===== EXCERPT PROVIDED
Social Comparison Engines

Now for some gray-area social shopping sites. The following are comparison engines which have either social shopping features, or a free way of submitting your own products to them, and thus being worthy of honorable mention here for etailers looking to cast a broad net over sites that we believe are going to take off.

like.com A visual search engine that lets you zoom in on a detail of a product and see similar items based on colour, shape, pattern, price etc. Categories include watches, shoes, handbags, jewellery, clothing. Etailers can add individual products, or email to submit a feed or link. Helps if you have an affiliate program, you may pay per click or per sale, Like.com supports both models.

Etsy This ain’t your Grandma’s online craft fair. Modern Etsy exlusively lists hand made products, with a whack of Web 2.0 goodies that makes Etsy so sticky — including the Geolocator and Shop by Color. Users can create their own lists in the Treasury. Merchants get a free username.etsy.com account for free, and can list products for $0.20 per quantity, with a 3.5% of sales fee. Listings live for 4 months.

Crowdstorm Crowdstorm is like MySpace, Digg and Shopping.com in a blender. You can build your social network, “Recommend” products (Digg-style voting system) and search and browse products like any comparison shopping engine. It’s easy to submit products, but here’s the catch — users will be directed to Amazon or Ebay to make a purchase. So this works best if you’re an etailer already using these channels.
==========
**APPLY WHAT YOU READ:**
1 – Using the text on social comparison engines, answer these:
(a) Which two payment models does Like.com support?
(b) How long do Etsy listings last?
(c) Where does Crowdstorm send users to make a purchase?
2 – According to the text on social comparison engines, why does Crowdstorm work best for etailers who already use Amazon or Ebay?
===== PROVIDED INFORMATION
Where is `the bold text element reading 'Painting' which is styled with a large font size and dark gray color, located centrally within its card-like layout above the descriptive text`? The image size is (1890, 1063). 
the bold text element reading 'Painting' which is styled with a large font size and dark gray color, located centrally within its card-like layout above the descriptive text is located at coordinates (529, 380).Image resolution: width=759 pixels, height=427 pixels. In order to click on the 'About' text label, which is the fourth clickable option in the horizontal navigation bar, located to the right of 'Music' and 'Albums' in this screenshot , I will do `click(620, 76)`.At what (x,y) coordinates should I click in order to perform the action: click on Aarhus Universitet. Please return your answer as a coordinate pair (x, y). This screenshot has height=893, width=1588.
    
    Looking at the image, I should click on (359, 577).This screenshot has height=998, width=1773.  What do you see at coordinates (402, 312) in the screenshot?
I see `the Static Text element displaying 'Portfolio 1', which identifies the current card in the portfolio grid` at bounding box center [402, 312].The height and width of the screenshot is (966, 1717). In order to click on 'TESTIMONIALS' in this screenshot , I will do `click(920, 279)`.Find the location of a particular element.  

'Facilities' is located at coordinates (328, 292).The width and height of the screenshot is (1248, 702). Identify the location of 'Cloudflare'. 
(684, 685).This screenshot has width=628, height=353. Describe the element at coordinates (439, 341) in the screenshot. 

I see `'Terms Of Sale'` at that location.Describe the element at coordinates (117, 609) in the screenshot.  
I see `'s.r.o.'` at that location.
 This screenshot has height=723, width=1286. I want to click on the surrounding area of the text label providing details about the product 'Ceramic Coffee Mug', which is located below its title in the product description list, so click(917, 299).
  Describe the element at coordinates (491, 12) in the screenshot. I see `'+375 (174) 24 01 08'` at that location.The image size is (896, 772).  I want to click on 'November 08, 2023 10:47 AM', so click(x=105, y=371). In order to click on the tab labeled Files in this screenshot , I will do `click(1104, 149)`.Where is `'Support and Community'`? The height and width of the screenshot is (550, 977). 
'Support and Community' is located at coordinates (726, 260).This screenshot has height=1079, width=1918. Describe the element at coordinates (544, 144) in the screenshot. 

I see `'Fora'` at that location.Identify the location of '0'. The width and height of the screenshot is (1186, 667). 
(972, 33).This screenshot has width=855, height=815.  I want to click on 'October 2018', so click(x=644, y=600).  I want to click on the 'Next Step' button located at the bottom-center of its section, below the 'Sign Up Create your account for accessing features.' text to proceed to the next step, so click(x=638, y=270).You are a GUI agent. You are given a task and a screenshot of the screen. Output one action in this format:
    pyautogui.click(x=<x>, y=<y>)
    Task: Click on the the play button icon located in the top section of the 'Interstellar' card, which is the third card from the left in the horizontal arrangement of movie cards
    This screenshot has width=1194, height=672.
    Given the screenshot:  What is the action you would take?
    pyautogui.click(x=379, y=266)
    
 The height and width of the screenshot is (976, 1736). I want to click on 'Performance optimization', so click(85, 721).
==========
**ANSWERS BY ITEM NUMBER:**
1 –
(a) Pay per click and pay per sale.
(b) Four months.
(c) To Amazon or Ebay.

2 – Crowdstorm doesn't complete sales itself. Users who find a product there are sent to Amazon or Ebay to buy it, so an etailer needs to already sell through those channels.